徐高鹏被踢掉两颗大门牙,左眼更是肿的完睁不开,说话跑风的低吼:“小国让他们废了,有俩挨千刀的光在他裤裆上踢了不下十几脚,孩子这会儿还在重症监护室没苏醒!”
“这事儿交给我处理,行么?”
郭大炮横声保证。
下午从胡雪斌的办公室出来以后,他和二阳就跑出去寻找对方别的短板,就那么一个恍惚的功夫,家里就被人砸了,要说没火气那纯属扯淡。
“不行!我自己的梁子,自己解决!”
徐高鹏情绪失控的咆哮。
虽然他跟小国没什么感情,可对方毕竟是为了保护他才受的伤,而且自打他加入虎啸以来,还是头一次遭这么大的罪,怎么可能忍得下这口恶气。
“行行行,你自己处理不也得等好利索的么,现在这逼样继续去给对方添菜啊?咱理智一点。”

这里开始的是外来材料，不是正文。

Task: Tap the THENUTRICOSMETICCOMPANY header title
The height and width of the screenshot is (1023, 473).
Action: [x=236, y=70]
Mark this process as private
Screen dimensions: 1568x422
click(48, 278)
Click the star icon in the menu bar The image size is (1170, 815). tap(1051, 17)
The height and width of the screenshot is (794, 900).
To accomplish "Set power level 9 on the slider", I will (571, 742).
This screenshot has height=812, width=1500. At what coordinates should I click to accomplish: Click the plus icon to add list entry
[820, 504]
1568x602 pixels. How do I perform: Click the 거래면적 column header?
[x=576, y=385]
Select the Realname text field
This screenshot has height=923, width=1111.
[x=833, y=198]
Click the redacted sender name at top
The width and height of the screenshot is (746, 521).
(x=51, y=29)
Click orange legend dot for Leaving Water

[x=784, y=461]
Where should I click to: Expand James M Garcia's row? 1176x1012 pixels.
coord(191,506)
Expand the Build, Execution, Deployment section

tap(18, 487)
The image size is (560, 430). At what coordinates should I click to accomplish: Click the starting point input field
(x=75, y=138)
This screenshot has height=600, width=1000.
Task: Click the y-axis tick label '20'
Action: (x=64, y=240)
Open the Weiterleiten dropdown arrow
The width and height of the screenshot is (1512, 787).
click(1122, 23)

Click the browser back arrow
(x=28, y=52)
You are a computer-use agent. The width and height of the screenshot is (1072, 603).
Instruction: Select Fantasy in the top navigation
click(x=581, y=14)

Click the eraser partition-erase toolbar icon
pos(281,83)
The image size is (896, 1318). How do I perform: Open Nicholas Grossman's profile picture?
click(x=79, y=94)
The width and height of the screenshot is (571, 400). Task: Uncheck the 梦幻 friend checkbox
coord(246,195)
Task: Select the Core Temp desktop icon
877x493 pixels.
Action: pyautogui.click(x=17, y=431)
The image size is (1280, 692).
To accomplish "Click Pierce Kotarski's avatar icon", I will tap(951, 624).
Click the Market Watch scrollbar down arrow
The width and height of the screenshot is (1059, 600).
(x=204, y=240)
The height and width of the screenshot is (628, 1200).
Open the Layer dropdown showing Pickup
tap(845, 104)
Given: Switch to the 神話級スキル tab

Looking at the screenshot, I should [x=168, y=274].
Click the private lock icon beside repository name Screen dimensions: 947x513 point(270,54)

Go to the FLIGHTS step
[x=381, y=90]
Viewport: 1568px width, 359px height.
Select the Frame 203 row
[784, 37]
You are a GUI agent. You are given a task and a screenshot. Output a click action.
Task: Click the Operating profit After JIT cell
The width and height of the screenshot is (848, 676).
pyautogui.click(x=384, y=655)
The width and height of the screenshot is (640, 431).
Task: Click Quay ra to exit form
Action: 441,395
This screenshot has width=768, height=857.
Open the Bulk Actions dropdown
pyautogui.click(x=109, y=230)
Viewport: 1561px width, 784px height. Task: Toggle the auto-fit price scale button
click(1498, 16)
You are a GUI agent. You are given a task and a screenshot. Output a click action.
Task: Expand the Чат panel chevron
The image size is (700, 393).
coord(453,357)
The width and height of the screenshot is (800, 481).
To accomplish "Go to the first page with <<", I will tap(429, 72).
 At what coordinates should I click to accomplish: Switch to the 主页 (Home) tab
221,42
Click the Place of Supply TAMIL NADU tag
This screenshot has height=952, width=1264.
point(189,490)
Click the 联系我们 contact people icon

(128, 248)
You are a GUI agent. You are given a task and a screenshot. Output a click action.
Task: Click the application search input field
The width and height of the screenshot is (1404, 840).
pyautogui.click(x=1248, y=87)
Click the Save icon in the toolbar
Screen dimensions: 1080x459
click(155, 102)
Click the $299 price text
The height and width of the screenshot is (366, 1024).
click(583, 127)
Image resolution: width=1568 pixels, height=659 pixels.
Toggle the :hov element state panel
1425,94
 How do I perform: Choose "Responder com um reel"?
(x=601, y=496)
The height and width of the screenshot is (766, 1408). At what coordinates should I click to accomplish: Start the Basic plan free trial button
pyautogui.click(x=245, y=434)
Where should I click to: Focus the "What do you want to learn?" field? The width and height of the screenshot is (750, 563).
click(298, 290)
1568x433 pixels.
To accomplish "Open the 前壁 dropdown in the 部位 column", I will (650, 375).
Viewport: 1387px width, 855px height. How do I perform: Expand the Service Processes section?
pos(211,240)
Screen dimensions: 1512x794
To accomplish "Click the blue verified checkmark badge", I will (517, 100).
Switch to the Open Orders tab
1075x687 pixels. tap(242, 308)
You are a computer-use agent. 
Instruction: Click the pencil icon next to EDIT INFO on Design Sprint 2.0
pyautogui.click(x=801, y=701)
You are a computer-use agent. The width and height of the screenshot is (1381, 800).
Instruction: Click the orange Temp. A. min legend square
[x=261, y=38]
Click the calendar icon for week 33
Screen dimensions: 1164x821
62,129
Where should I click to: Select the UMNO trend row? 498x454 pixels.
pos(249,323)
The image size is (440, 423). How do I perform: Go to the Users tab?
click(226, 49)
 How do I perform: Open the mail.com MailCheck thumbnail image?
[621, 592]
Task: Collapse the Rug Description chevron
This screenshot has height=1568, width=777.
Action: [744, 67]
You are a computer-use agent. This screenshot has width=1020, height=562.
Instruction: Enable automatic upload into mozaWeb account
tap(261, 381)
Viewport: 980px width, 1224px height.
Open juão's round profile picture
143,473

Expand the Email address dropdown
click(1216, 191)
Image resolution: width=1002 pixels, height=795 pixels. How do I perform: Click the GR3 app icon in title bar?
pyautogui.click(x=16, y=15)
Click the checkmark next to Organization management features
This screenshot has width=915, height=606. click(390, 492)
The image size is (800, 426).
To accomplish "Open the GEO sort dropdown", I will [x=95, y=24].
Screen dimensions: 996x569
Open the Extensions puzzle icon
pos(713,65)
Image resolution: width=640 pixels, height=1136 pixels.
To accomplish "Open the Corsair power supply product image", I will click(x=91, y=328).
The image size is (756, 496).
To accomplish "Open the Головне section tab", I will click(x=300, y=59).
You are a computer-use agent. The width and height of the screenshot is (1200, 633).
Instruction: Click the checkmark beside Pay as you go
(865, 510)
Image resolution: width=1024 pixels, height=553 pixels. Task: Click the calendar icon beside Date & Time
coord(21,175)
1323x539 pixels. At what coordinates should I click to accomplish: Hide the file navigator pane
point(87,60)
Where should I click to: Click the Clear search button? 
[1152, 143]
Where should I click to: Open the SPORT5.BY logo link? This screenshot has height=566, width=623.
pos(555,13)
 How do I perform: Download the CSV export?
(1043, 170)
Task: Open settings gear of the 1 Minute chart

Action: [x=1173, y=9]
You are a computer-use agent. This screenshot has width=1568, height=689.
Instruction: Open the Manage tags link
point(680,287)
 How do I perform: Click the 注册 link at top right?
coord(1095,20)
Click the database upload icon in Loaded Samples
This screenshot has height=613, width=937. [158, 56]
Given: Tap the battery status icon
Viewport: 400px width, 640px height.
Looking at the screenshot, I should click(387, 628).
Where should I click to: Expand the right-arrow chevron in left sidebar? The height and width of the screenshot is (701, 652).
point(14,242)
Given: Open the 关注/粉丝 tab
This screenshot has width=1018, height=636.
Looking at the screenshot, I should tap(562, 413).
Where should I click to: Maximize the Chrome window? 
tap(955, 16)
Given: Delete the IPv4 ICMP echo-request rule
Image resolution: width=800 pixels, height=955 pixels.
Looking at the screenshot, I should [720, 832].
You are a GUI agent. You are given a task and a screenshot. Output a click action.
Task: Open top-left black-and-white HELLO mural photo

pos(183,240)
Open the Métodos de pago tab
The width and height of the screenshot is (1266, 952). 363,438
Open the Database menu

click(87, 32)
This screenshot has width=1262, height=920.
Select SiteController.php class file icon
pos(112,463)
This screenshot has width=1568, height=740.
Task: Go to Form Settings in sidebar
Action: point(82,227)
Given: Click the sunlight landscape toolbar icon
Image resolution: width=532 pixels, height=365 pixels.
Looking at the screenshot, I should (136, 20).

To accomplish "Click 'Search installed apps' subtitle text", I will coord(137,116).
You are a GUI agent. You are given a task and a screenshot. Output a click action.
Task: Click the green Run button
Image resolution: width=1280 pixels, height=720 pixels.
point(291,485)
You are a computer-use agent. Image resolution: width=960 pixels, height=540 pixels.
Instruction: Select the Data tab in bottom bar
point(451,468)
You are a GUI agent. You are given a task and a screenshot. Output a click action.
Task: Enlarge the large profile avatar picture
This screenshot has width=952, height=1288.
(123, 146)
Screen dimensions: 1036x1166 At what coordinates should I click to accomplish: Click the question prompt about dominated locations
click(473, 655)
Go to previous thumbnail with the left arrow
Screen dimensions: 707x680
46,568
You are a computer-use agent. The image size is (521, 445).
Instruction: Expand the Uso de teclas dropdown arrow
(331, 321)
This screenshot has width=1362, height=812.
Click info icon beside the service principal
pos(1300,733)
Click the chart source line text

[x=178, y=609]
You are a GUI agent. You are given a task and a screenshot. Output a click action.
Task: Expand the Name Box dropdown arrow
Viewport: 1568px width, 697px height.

二阳也顺势架住徐高鹏另外一条胳膊,两人好说歹说才总算把他给重新劝回病房。
同一时间,威市高铁站。
一个长发及肩,鼻梁上夹副墨镜看似很文艺,但穿着却异常普通的青年拎着个破旧的旅行包从出站口走出。
“住店么老乡?”
“上哪去兄弟,专属快车!”
“工厂直招,工资日结!”
一大群小贩呼啦一下围了上去。
青年则看向举着“招工”牌子的老头问道:“工资真的日结?干什么的?”
“揍什么的都有,看你擅长什么。”
老头满脸堆笑的回答。
“啊?”
青年的眼神有些迷惑。
“揍什么就是做什么都可以,有食品加工,还有各种销售,如果什么都不会的话,保安也可以,是高工资,一天最少二百块钱起步,要不要考虑一下啊?”
老头唾沫横飞解释。
“能不能帮我找个音乐家教之类的活儿,我干个三五天。”
青年撩了撩脸前的长发询问。
“可以可以,跟我上车吧!”
老头满口答应,搂着青年就往旁边拽。
“又一个傻子主动往火坑里跳啊。”
“谁说不是呢,还是骗子来钱快,咱们这些本分挣钱的没活路咯。”
“少说几句吧,铁路巡警都管不了,咱们操哪门子闲心”
看小伙跟老头走远,几个小贩顿时都满眼鄙夷的嘀咕几句。
“我帮你拿吧,坐一路车怪累的。”
老头试探性的想要把青年拎包,结果被对方灵巧的避开了。
“怎么称呼啊小兄弟?在威市有什么亲戚朋友么?”
老头也不尴尬,接着没话找话。
“叫我文昊就行,我属于穷游,四处乱跑,走哪没钱了就打几天零工,对了大叔,咱这儿离海鲜批发市场远么?”
青年含蓄的笑了笑,正是大受打击出来散心的文昊。
“威市的海鲜市场有好几家,待会送你去打工的地方离乳山的海鲜市场很近,你在本地真没朋友么?别多想昂,如果没熟人的话,我可以帮你找住的地方。”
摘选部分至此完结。